SOMMARIO: Il Partito radicale ha deciso d'indire una serie di referendum popolari: per l'abrogazione del Concordato, delle norme fasciste del codice penale (compreso l'aborto), dei tribunali militari e sulla libertà di stampa e di diffusione radiofonica e televisiva. Commentando l'iniziativa radicale, Vittorio Foa afferma che i referendum potranno mettere il potere in contraddizione con i suoi enunciati democratici evidenziando la natura repressiva dello Stato e della società. Ma l'obiettivo di fondo non deve essere tanto quello di modificare questo assetto di potere quanto di cambiarlo profondamente.

(LA PROVA RADICALE, n.10-11-12 agosto-ottobre 1973)

Credo sia giusto utilizzare, come voi vi proponete di fare, tutte le possibilità legali e costituzionali per mettere il potere in contraddizione coi suoi stessi enunciati democratici, per mobilitare --con i referendum-- il massimo di forze in una denuncia degli strumenti di organizzazione del regime. Sono anche convinto che il maggior risultato della vostra campagna non potrà essere quello di convincere il regime a non essere se stesso, ma quello di mettere in luce la vera natura delle istituzioni vigenti e il loro meccanismo di funzionamento, gli scopi effettivi cui serve l'organizzazione repressiva dello stato e della società.
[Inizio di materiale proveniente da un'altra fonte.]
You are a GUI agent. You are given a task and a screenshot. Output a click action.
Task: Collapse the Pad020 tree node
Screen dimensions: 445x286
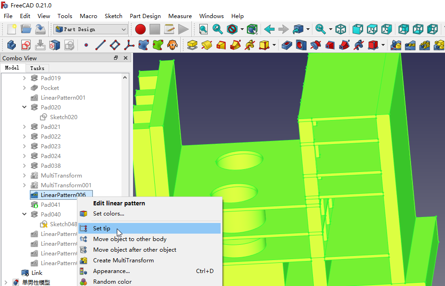point(25,107)
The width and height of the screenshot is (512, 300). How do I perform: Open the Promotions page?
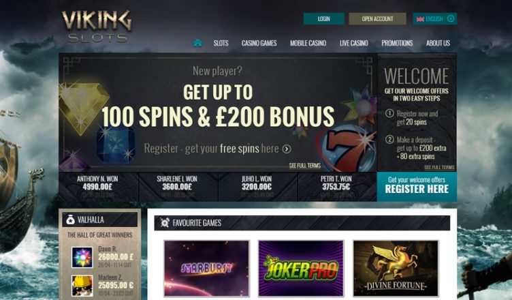(x=397, y=43)
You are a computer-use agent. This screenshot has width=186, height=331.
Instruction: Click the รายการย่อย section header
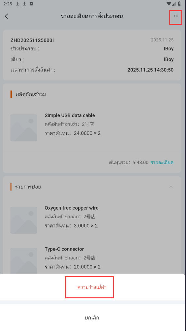(28, 187)
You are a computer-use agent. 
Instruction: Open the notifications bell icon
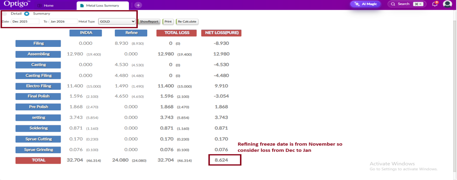(435, 4)
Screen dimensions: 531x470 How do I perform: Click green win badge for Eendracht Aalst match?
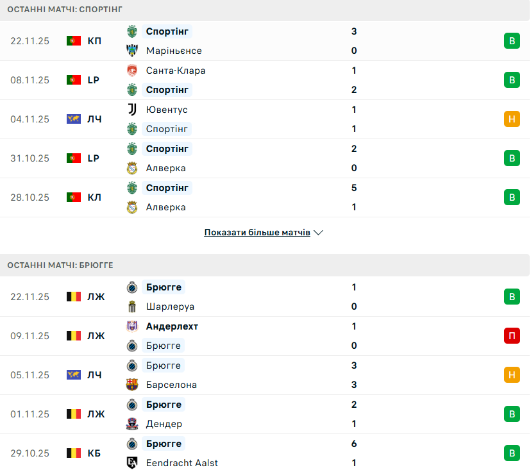coord(512,453)
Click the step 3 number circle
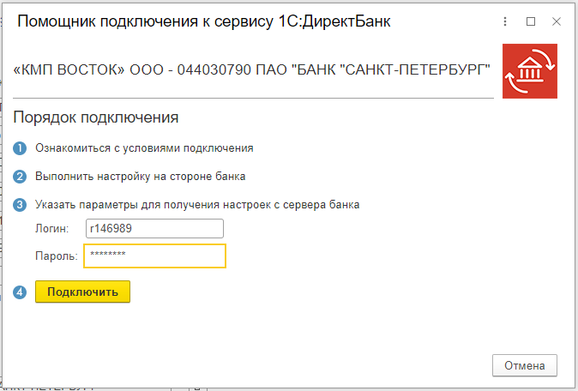Viewport: 578px width, 391px height. [21, 205]
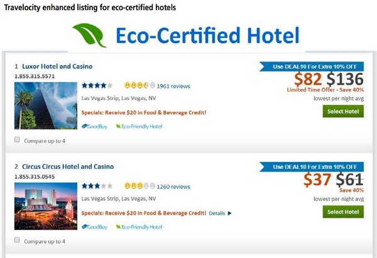The width and height of the screenshot is (377, 258).
Task: Open Luxor Hotel and Casino title link
Action: click(x=57, y=67)
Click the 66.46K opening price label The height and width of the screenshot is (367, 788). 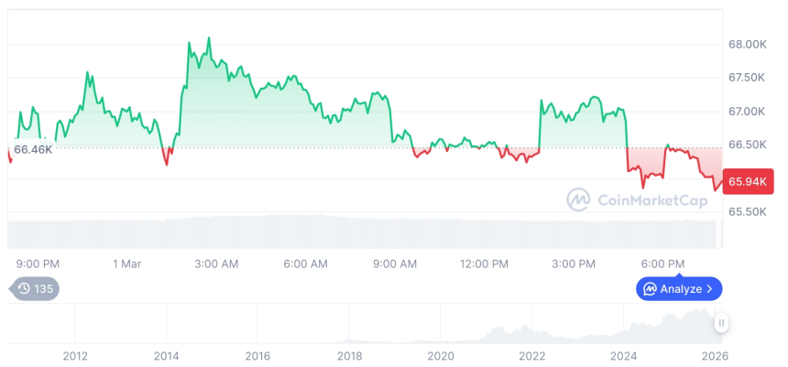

Ogni giorno che passa è sempre più chiaro che il capitalismo italiano nel suo complesso ha un bisogno indomabile e crescente di strumenti repressivi nei confronti della classe operaia, e non solo per spiegarne le proteste e la resistenza, ma anche per far pagare ai lavoratori il costo della riunificazione del fronte capitalistico profondamente lacerato e in crisi. Anche se apparentemente remota dai problemi della condizione operaia la codificazione dei diritti civili li coinvolge direttamente, non solo perché ogni istituto reazionario ha una attuazione differenziata a seconda delle classi sociali (si pensi all'aborto), ma anche perché l'insieme delle istituzioni ha una funzione intimidatrice, di restaurazione ininterrotta del principio di autorità che le lotte sociali di per se stesse tendono a rifiutare.

Vi è oggi nelle lotte operaie una presa di coscienza sempre più chiara del nesso che esiste fra problemi economici e istituzioni sociali e statali. Nonostante le predicazioni politiche sulla neutralità dello stato, sull'indipendenza della magistratura, sul ruolo nazionale dell'esercito, sulla obiettività della scuola ecc. ecc., l'apparato repressivo o proibitivo si manifesta ogni volta che c'è da dare una mano ai padroni contro gli operai. Una lotta coerente per cambiare le istituzioni non può essere come proiezione delle lotte operaie. Se non vi sarà una stretta connessione fra lotte nella sovrastruttura e lotte nella struttura la conseguenza (il Cile insegna) sarà che saranno i capitalisti stessi a cambiare le istituzioni, a liberarsi della contraddizione fra programma democratico e applicazione reazionaria rendendo tutto coerentemente reazionario, liquidando insieme libertà civili e libertà politiche. Il problema reale non è tanto di introdurre delle modificazioni in questo assetto quanto di cambiare

l'assetto stesso. Sembra a me che tutto l'assetto istituzionale definito dopo la seconda guerra mondiale sia in Italia in crisi profonda, che non si ponga per noi il problema di applicare la costituzione del 1947, bensì quello di costruire, con le lotte di ogni giorno, il dopo.